Monday 22 June 2015

Britain's Cycle Byways

We were in Spain when we started getting the warnings.

"I wouldn't cycle in England if I were you - it's far too dangerous," said one Englishwoman.

"Many people don't like cyclists," said another. "It's not like here. In the New Forest they were so fed up with cyclists they threw tacks on the road to puncture their tyres."

More than three years after buying our tandem - the Beast of Bridgwater - from SJS Cycles in Bridgwater, we returned to say hello. It was a Saturday and the shop was closed. Maybe they were cycling.

Well, our experience in our first few days cycling here is completely the opposite. Drivers almost to a fault have been courteous, slowing down behind us on narrow country lanes, patiently waiting for an opportunity to pass. When they do slip by, we acknowledge them with a friendly wave and get one back.

It may not be the same in big cities, when cyclists and drivers jostle for position on the morning commute - but so far so good.

Path on the Taunton - Bridgwater Canal in Somerset. We shared it with walkers and other cyclists and found everyone patient and prepared to get out of the way of our tandem (perhaps not surprising given its size and weight).

However, that friendly reaction is just a small part of the story. The real bonus of cycling in Britain is the National or Regional Cycle Network (NCN), more than 20,000 km of routes which crisscross the U.K. - sometimes on roads, sometimes on specially built tracks or on old, disused railway lines that have been repurposed.

On the Devon Coast to Coast. It passes through this cemetery in Ilfracombe on the North Devon coast.

We've just finished riding the 158 km (99 mile) Devon Coast to Coast cycle way from Plymouth, via a wonderful break with family in Tavistock, north to Ilfracombe on the edge of the Bristol Channel. The Coast to Coast takes in Dartmoor, the valleys of three rivers and the estuaries and beaches of North Devon.

Jack, Harvey the dog, Cathy, Mike, Judy and Mark at Tavistock.

Much of the route is on traffic-free converted railway paths.
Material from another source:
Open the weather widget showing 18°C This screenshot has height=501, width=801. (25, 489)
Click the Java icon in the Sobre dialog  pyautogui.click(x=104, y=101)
It's well surfaced though there are a couple of short stretches where the track is rough and unfinished and we pushed the tandem. 

We found campsites and food when we needed them, and the weather was kind.

A peacock joins us at our campsite near Taunton, Somerset.

It was cycling at its most relaxed, and for anyone contemplating a U.K. cycle tour do not be put off by talk of bad tempered motorists. So far we have not encountered them, and there are excellent opportunities to ride where there is little or no traffic.

As our Coast to Coast ride was nearing its end we met four cyclists coming in the opposite direction on a 100 km (60 mile) day ride.

Stinging nettle is everywhere on country lanes. We have both been stung several times when we have pulled over to allow traffic to pass. 

After the usual exchange of pleasantries, we sought their advice on which way to go once we reached Ilfracombe - stick to the coast as we work our way East and then up to cross the Severn Bridge to Wales, or cross Exmoor. To us, both seemed hard work with lots of short but very steep climbs - the sort of riding we find tough on the tandem.

Boats aground waiting for the tide to come in near Burnham-on-Sea. The tidal range here can be more than 11 metres and the locals say only the Yellow River in China has a greater tidal range. Beach goers who wade out at low tide have to be rescued by hovercraft - the only craft capable of not getting trapped in the mud.

Opinion was divided, and the best bet seemed to be to go to Ilfracombe and stop cycling. That's not an option so we have decided on a compromise, following the coast to Combe Martin before tackling a steep climb of more than 300 metres to head inland on the sometimes narrow A399 where the drivers were as polite as usual. 

This startling sculpture is by the London and Devon based artist Damien Hirst. It stands on the foreshore at Ilfracombe, at the end of the Devon Coast to Coast cycle way.

Entitled "Verity", it stands 20.25 metres tall and is said to be an allegory for truth and justice - the upright, defiant sword and behind her back the scales of justice. A cross-section of her head and torso reveal a developing foetus in her womb.

We are camped near Bratton Fleming and tomorrow we will cross Exmoor on minor roads which are part of the NCN. It will be the quickest route and we like the sound of those wide open spaces.

Sculpted by the wind, this tree shows the prevailing wind is anything but gentle.

Post Script

We crossed Exmoor in cold, windy weather with very poor visibility - not what we had expected at all. While it would have been nice to get good weather, we told ourselves that we were seeing Exmoor with lots of "atmosphere".

Judy adds another layer of clothing as we cross Exmoor in cold, wet conditions. Despite the weather, we had a great day's ride.